> _Source_

========================================

To this motivation, this article evolves the NSSS optimization framework from a single-agent model to a multi-agent framework. This significant change facilitates the independent optimization of setpoints across the reactor, steam generator, and fluid network subsystems. Additionally, a novel MARL method is introduced to optimize NSSS control objectives within the expanded framework. The method combines the multi-agent deep deterministic policy gradient (MADDPG) framework with dynamic experience buffers (DEBs), termed MADDPG-DEB. Specifically, MADDPG-DEB features three separate buffers to address different experiences. The PID buffer preserves essential baseline PID control trajectories to ensure safety during initial training, the good buffer retains high-performance optimization trajectories to support the learning process, and the running buffer gathers real-time interaction data to adapt to environmental changes. A dynamic sampling strategy adjusts the weight of these buffers based on agent performance, allowing the system to prioritize safety, stability, and high-performance exploration in real time. Experiments demonstrate that the proposed framework and MARL method significantly enhance the transient performance optimization of thermal power and outlet steam temperature compared to the DRL-based control optimization.

The remainder of this article is outlined as follows. Section 2 details the expanded NSSS control optimization framework, and our proposed MADDPG-DEB method is elaborated in Section 3. In Section 4, the experimental results are discussed, demonstrating the effectiveness of the proposed approach, and Section 5 concludes the article and indicates future work.

2. Problem Formulation

In this section, we first introduce the NSSS multi-agent control optimization framework. Next, we formulate the NSSS multi-agent control optimization problem as a fully cooperative multi-agent task, employing decentralized partially observable Markov decision processes (DEC-POMDPs) as the standard.

========================================

> _Direction A_
Set out the lines of the records from the one containing "Viewport: 800px width, 400px height." through the one containing "Action: 1184,248", both included, as a JSON list of strings with one string per line and no blank lines. Leave the pictures out.

========================================

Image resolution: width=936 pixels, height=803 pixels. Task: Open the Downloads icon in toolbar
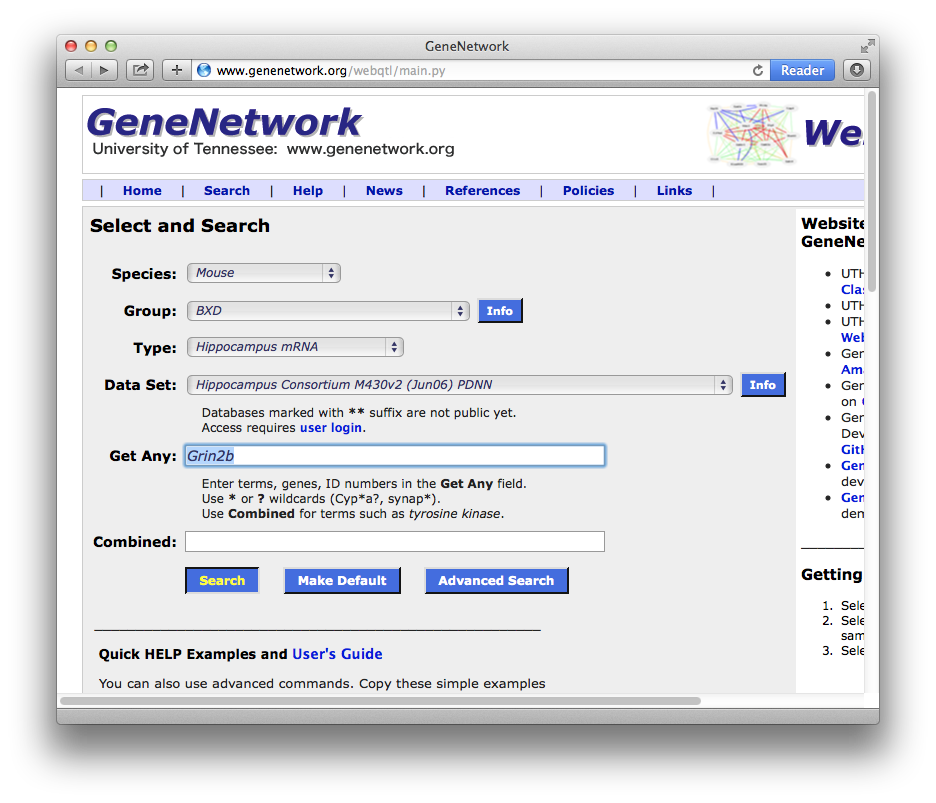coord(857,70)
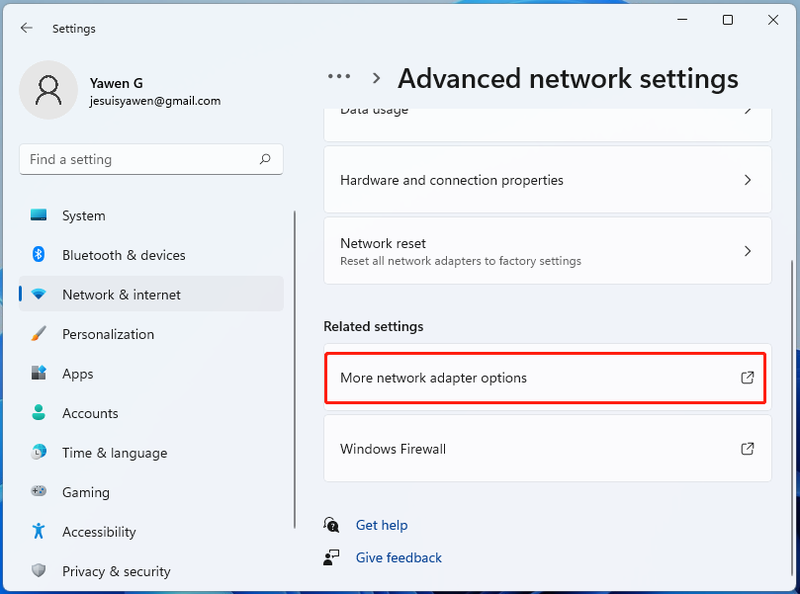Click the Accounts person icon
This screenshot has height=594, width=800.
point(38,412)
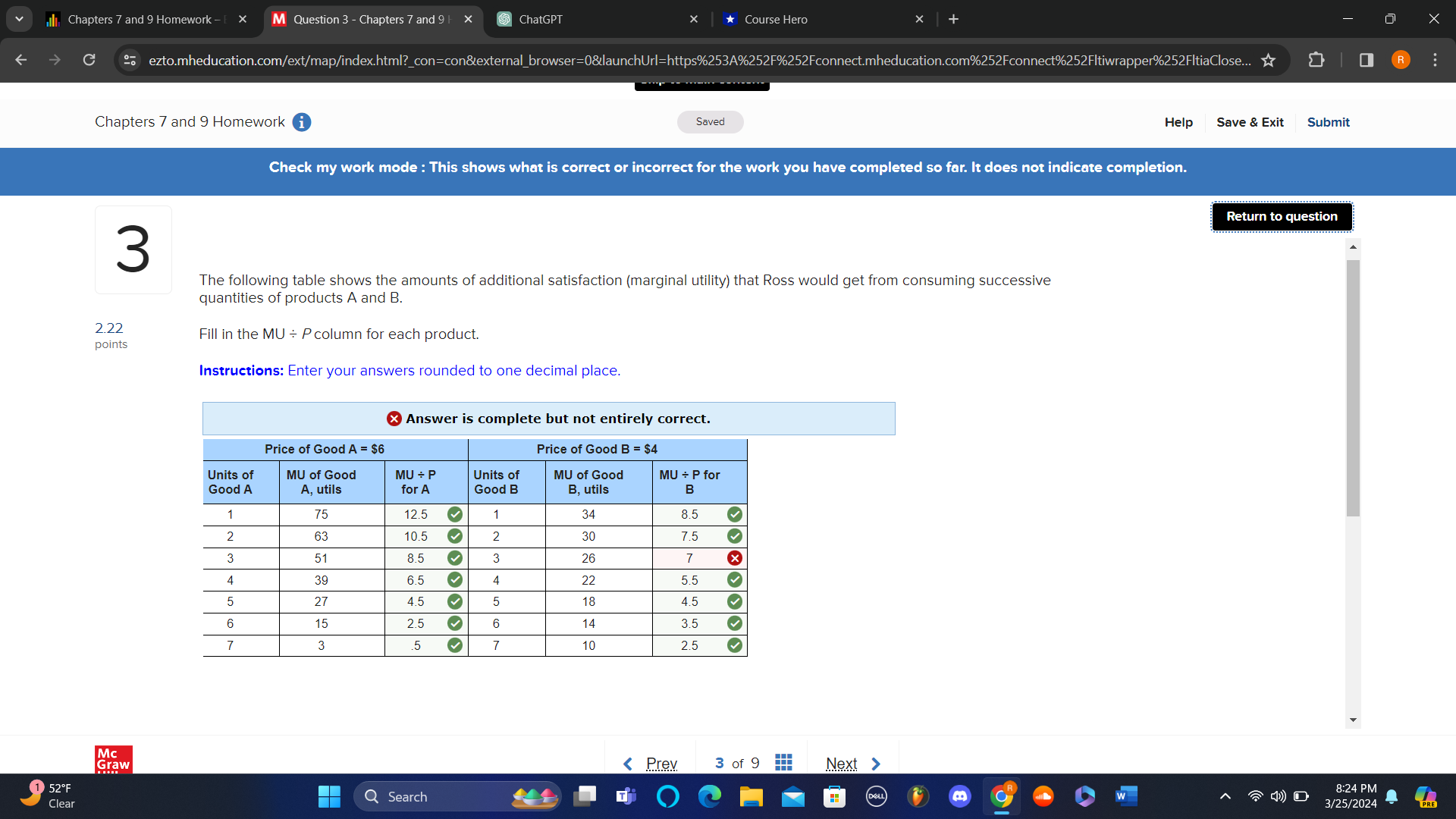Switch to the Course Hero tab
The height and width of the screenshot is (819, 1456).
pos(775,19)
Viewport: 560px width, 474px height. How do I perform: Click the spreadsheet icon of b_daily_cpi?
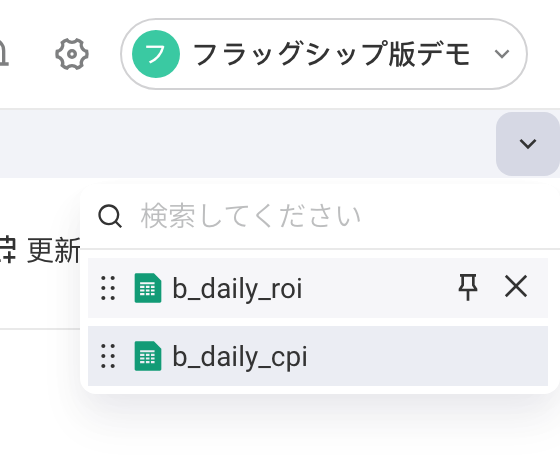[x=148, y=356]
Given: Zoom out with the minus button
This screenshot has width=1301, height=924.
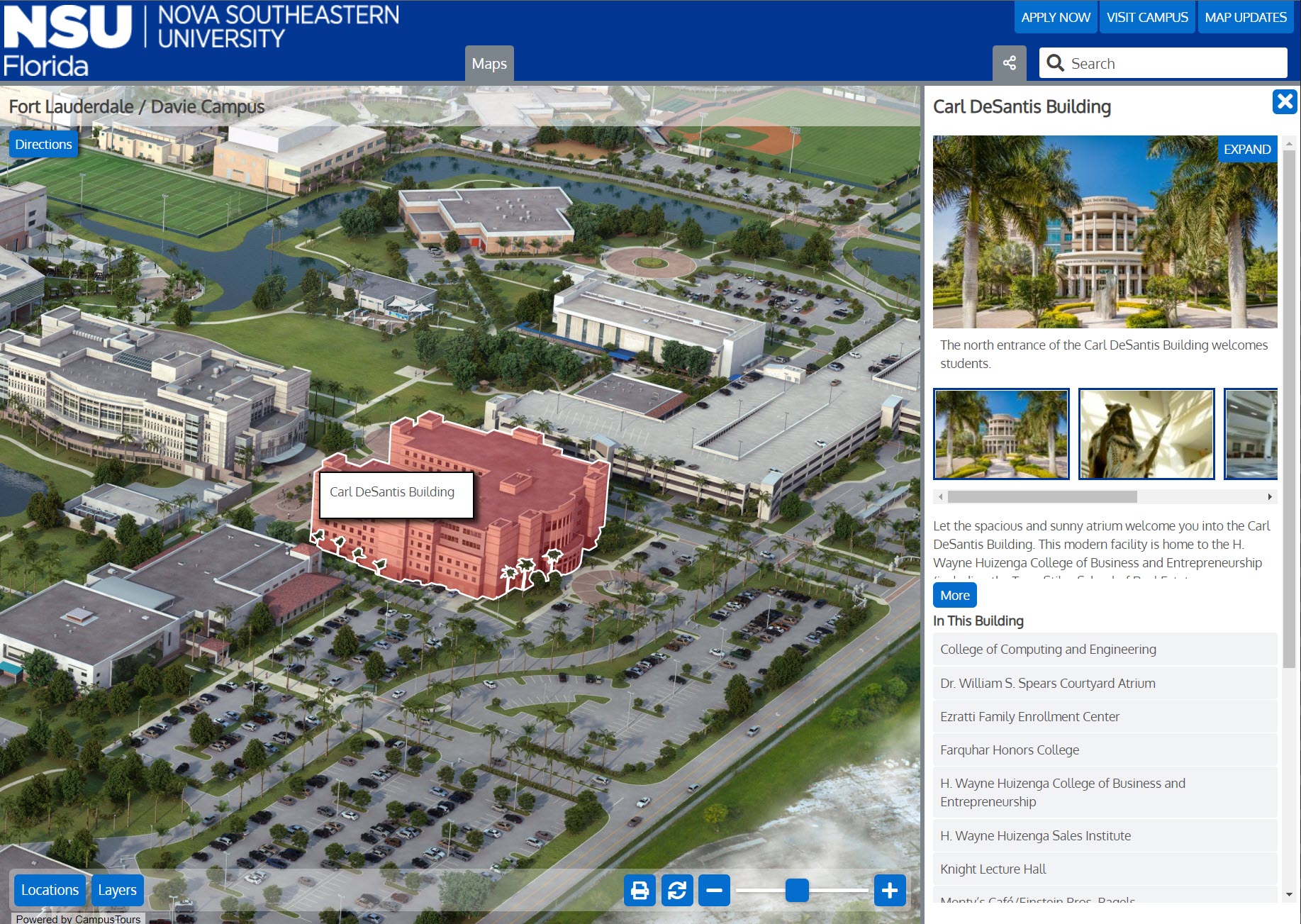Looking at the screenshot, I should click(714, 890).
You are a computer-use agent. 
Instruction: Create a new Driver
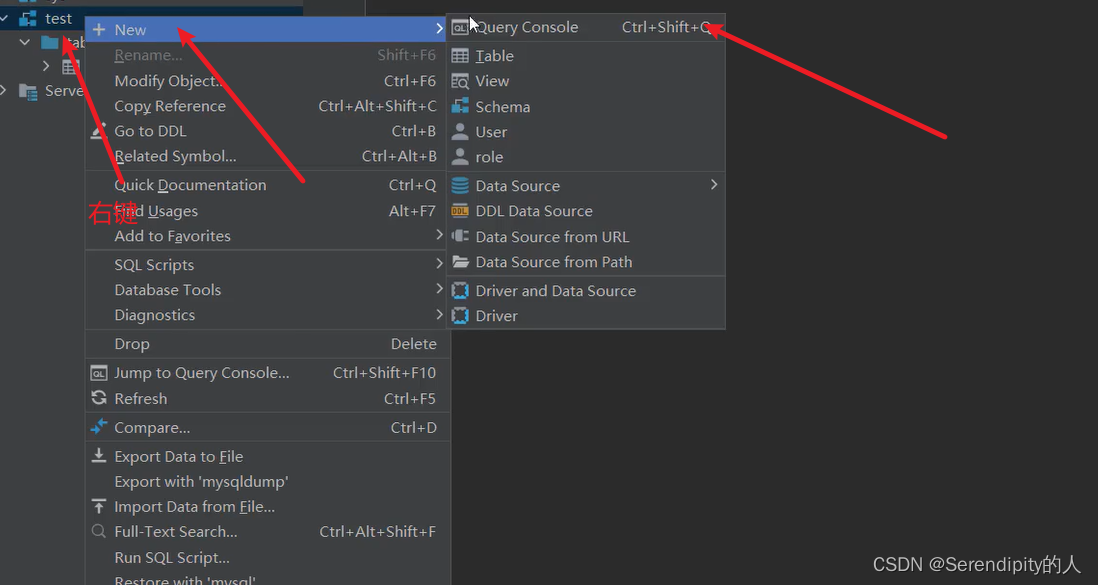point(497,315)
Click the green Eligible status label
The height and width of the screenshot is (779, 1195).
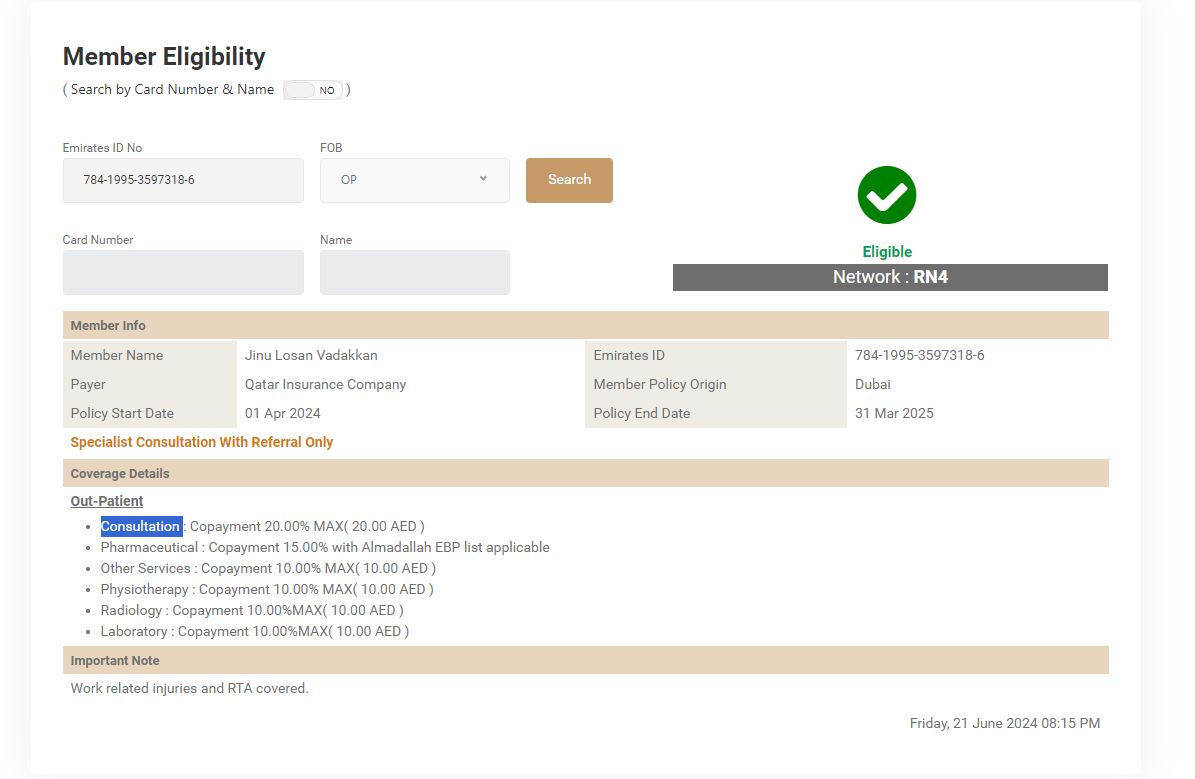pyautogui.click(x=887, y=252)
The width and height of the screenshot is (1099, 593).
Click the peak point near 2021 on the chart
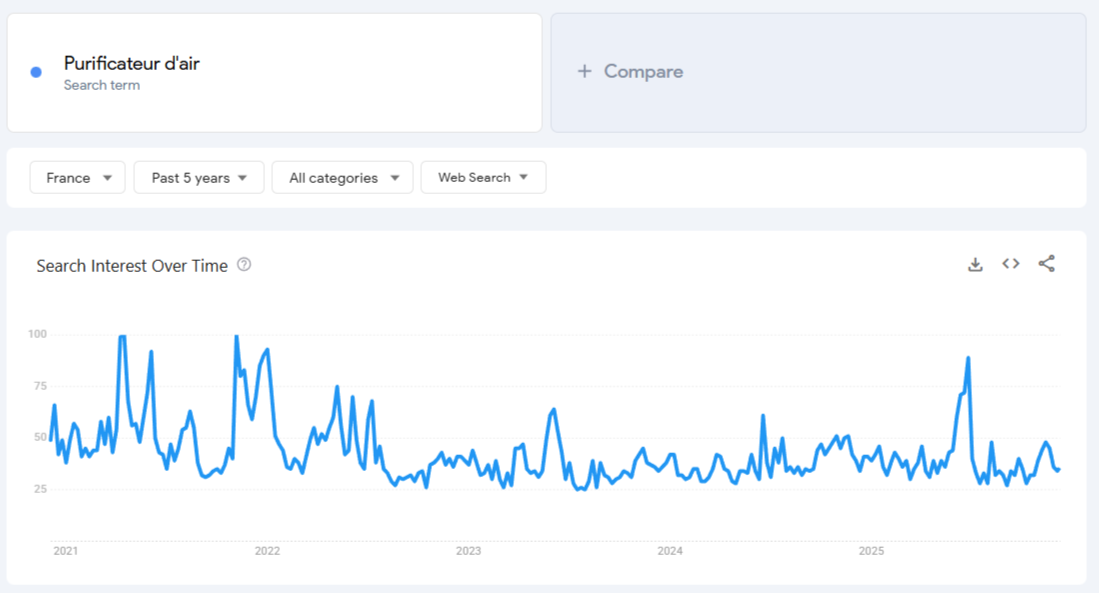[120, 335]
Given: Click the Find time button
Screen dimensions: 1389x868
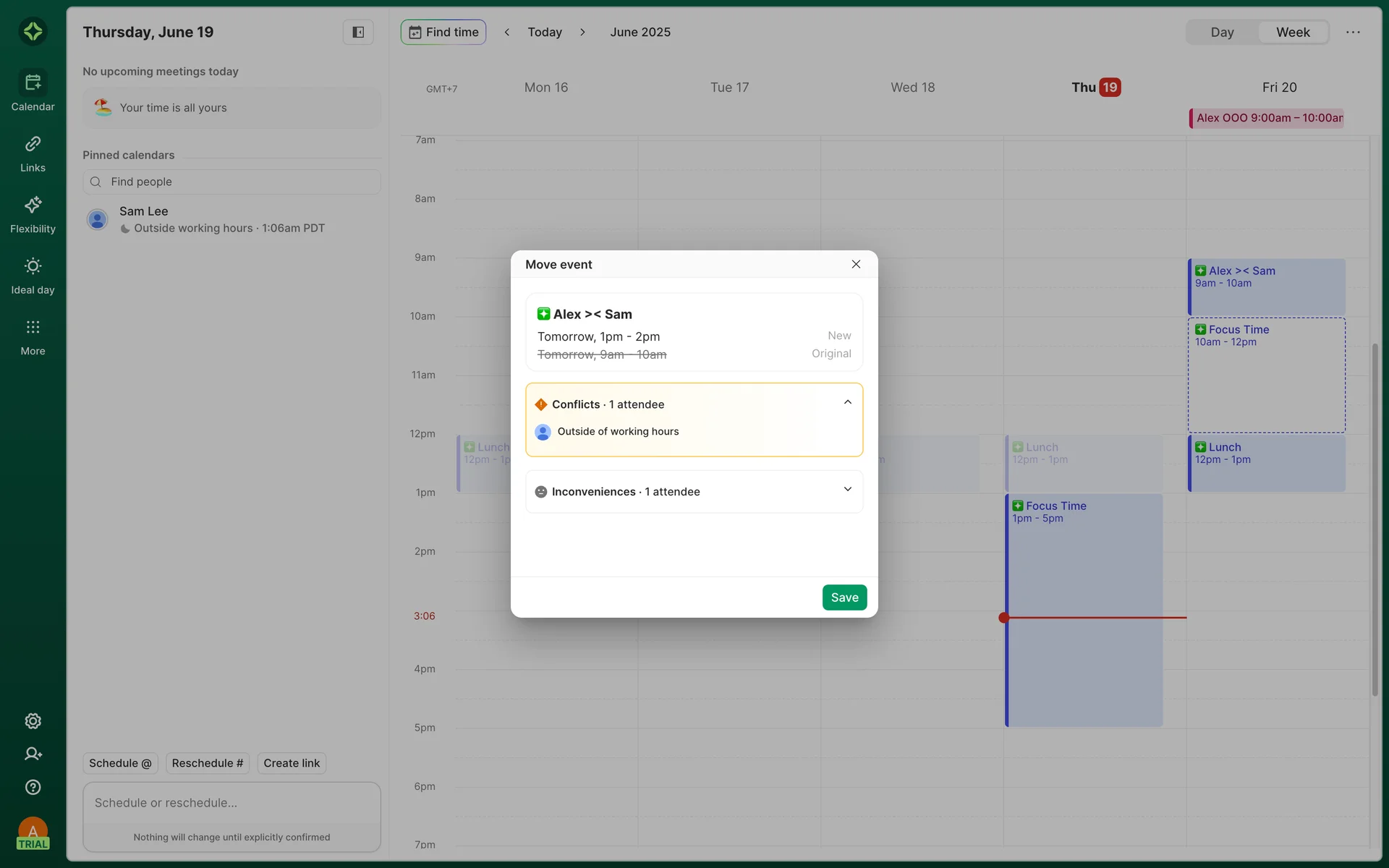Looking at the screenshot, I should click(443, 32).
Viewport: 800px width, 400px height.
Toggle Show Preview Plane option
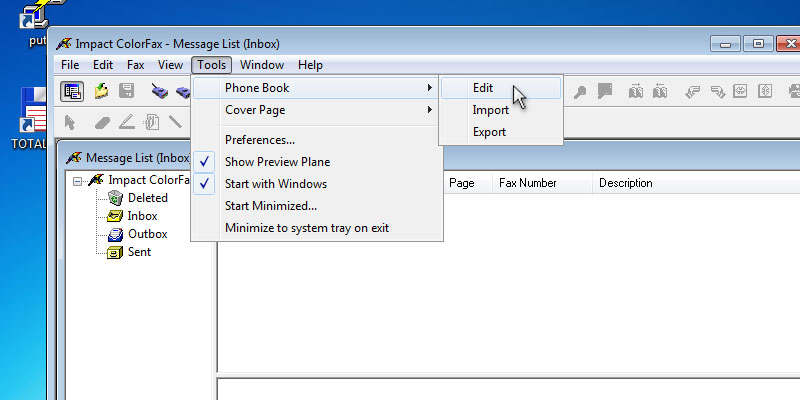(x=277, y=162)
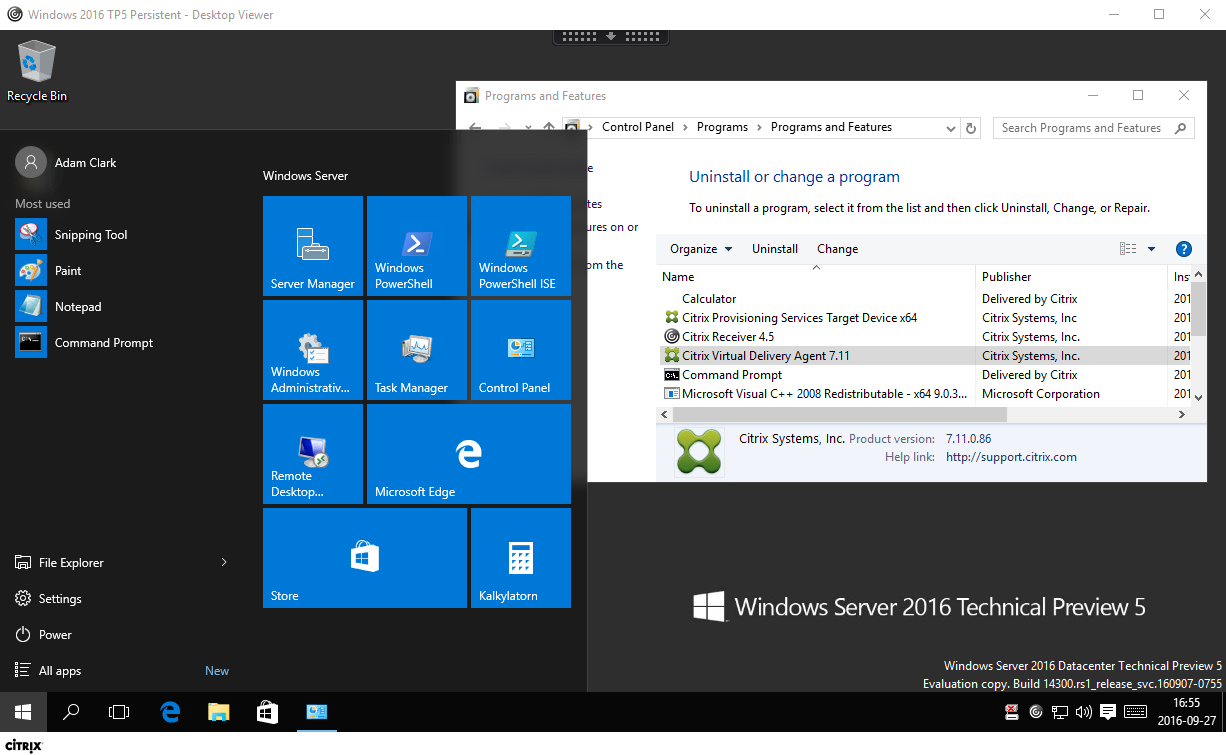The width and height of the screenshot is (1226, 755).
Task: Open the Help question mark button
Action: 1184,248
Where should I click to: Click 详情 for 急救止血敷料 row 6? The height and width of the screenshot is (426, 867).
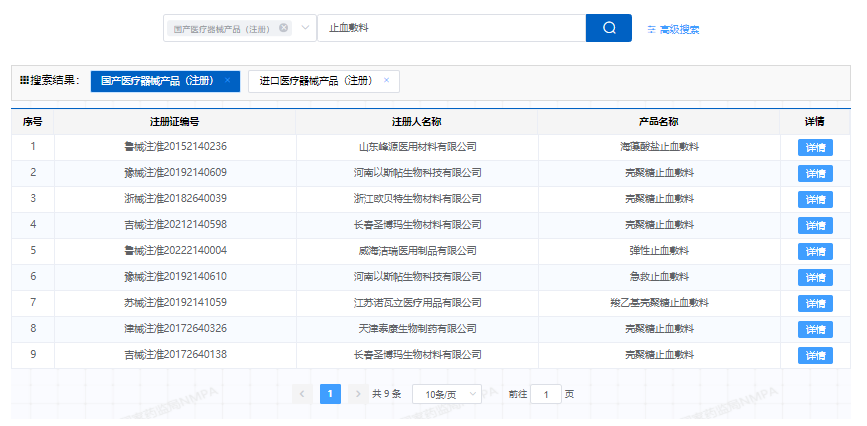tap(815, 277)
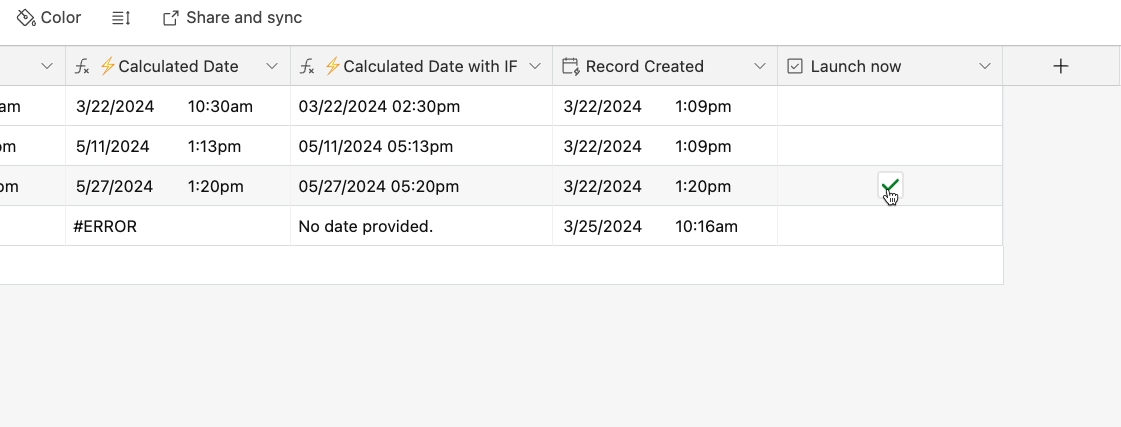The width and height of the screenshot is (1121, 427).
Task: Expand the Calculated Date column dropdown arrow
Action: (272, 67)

========================================

> _Direction B_
Carry on the article about multi-agent control optimization of the NSSS from the point where it stops.

> _Written answer A_
[
  "Viewport: 800px width, 400px height.",
  "Toggle Show Preview Plane option",
  "(x=277, y=162)",
  "The width and height of the screenshot is (1226, 755).",
  "Task: Open the Help question mark button",
  "Action: 1184,248"
]

> _Written answer B_
2.1. NSSS Multi-Agent Control Optimization Framework

The MHTGR-based nuclear steam supply system (NSSS) comprises three tightly coupled subsystems: the reactor, the once-through steam generator (OTSG), and the fluid network (FN). The reactor generates thermal power through sustained fission reactions, while the OTSG transfers this heat to produce steam. The FN manages the circulation of feedwater and steam. These subsystems are highly interdependent and require precise coordination. This is especially important during load-following operations, which involve dynamic adjustments to thermal power and outlet steam temperature. Traditionally, NSSS coordination control employs a centralized architecture. In this setup, the thermal power setpoint is determined by external load requirements and translated into operational targets, such as neutron flux, coolant temperatures, and flow rates. This process relies on static mapping tables based on thermal–hydraulic models and reactor physics. A coordinated set of controllers then modulates key actuators to reach these targets. A detailed discussion of the coordinated control scheme and its implementation can be found in [19].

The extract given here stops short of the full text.